Quem olha o nosso mundo ocidental pode sentir-se confrontado com a ausência de Deus. As nossas linguagens são linguagens de ausência. Há quem tenha falado não apenas da ausência da fé, mas mesmo da morte de Deus. Porém, um olhar mais aprofundado pode levar-nos a pensar que toda a ausência é uma presença, e a encontrar quer na filosofia, quer no pensamento, quer na arte, quer mesmo no discurso político e no discurso quotidiano resquícios significativos dessa presença. Com efeito, olhando as inquietações fulcrais da sociedade de hoje, encontramos expressões que nascem do ideal cristão e que são dele presença, mesmo que não explícita: os gestos de humanidade, os esquemas de organização social baseada no equilíbrio, as propostas e realizações concretas de solidariedade, os sinais de esperança, o próprio sentido mais lídimo do respeito pela Natureza: em tudo podemos ver a presença do ideal cristão.

O ideal cristão, a palavra de Jesus, a sua dinâmica salvadora afirmou-se primeiramente nos países do mundo pagão oriental: a Palestina, a Síria, a Anatólia, o Egipto. Ou no mundo politeísta de gregos e romanos, que influenciaram a inicial cultura europeia.

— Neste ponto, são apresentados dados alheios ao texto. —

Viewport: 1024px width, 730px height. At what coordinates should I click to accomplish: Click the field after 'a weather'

Daí, após as invasões dos povos do norte, afirmou-se neles e por eles o espírito cristão, a construção de uma Europa de raízes evangélicas, que depois levou ao mundo.

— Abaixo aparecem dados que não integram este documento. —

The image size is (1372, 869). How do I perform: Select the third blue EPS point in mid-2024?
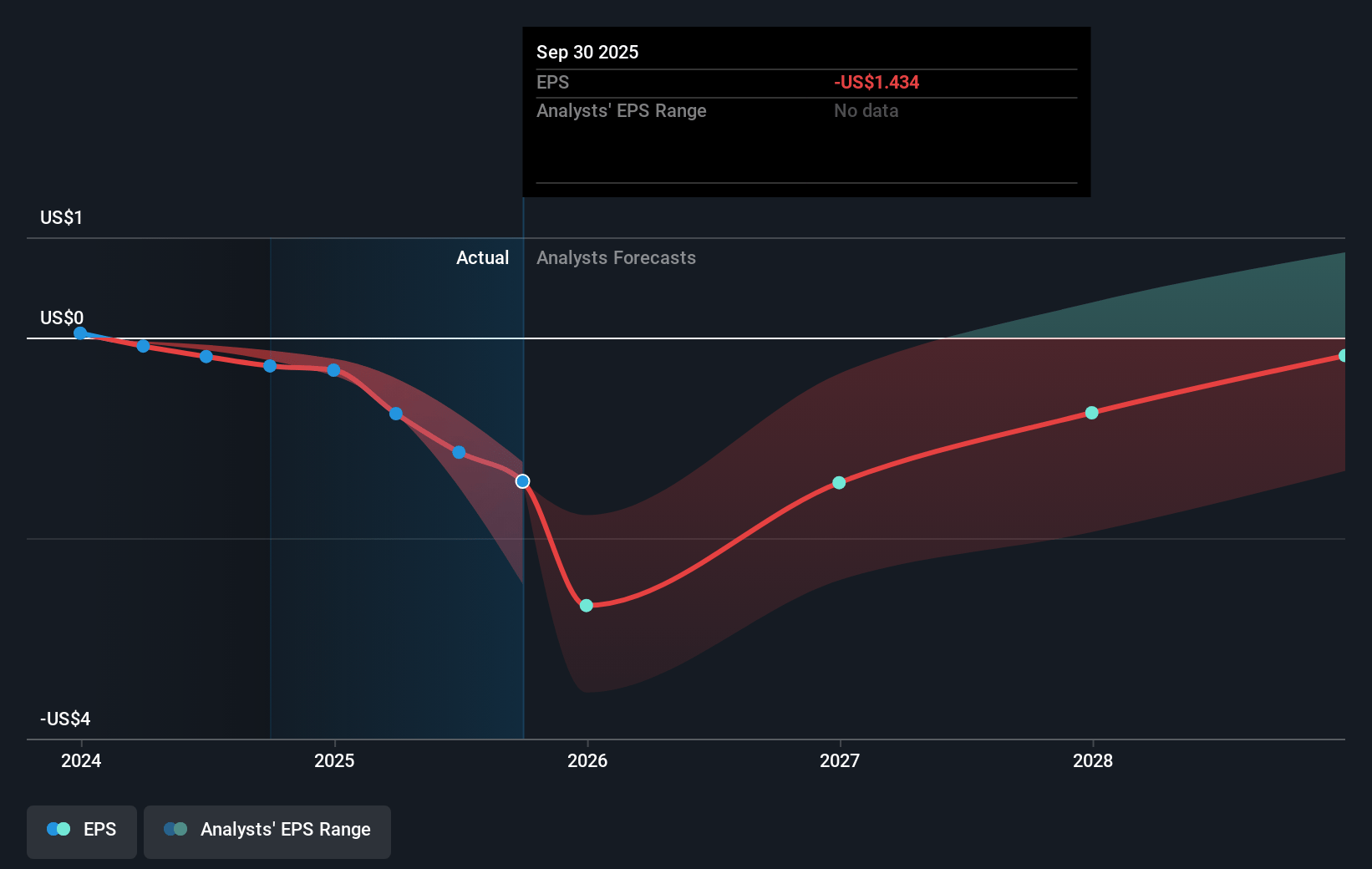[x=206, y=357]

Mas nem o espírito nascido dos impérios grego ou romano, com um saber misturado com a violência e a escravidão, nem os ideais medievais de um espírito em que o domínio do religioso encobria dimensões de poder e posse, nem o humanismo quinhentista que exaltava o homem como centro, nem o iluminismo em que império da razão se tornava absorvente e cerceador da liberdade criadora, nem os ideais revolucionário do século XIX entre a liberdade e a intolerância, nem as propostas totalitárias do nazismo ou dos comunismos conseguiram destruir o ideal cristão da liberdade, igualdade e fraternidade, ideal nascido e presente nas propostas de Jesus. Esses ideais continuam vivos na sociedade ocidental, mesmo quando não os sentimos explicitamente expressos.

Nos últimos dias duas figuras emergiram entre nós como expressões da presença da mensagem de Cristo: a dos Bispo do Porto D. António Ferreira Gomes e D. António Barroso. Ambos foram paladinos da Fé e do sentido mais profundamente humano da pessoa e promotores de uma organização social fraterna. Ambos foram perseguidos e ambos reafirmaram o sentido mais humano da fé. Ambos foram exemplo de esforço pelo bem comum e pela presença da palavra de Jesus na sociedade portuguesa.

Ambos procuraram assim dar expressão positiva à dúvida de Jesus: o Filho do Homem encontrará a Fé sobre a terra? Ambos foram testemunhas e promotores dessa presença.

Ambos demonstraram a proposta bíblica: agora temas a fé, a esperança e o amor. A fé que permanece sobre a terra é apenas um caminho para a descoberta do amor. E o amor não acaba nunca. Por isso vamos trabalhando.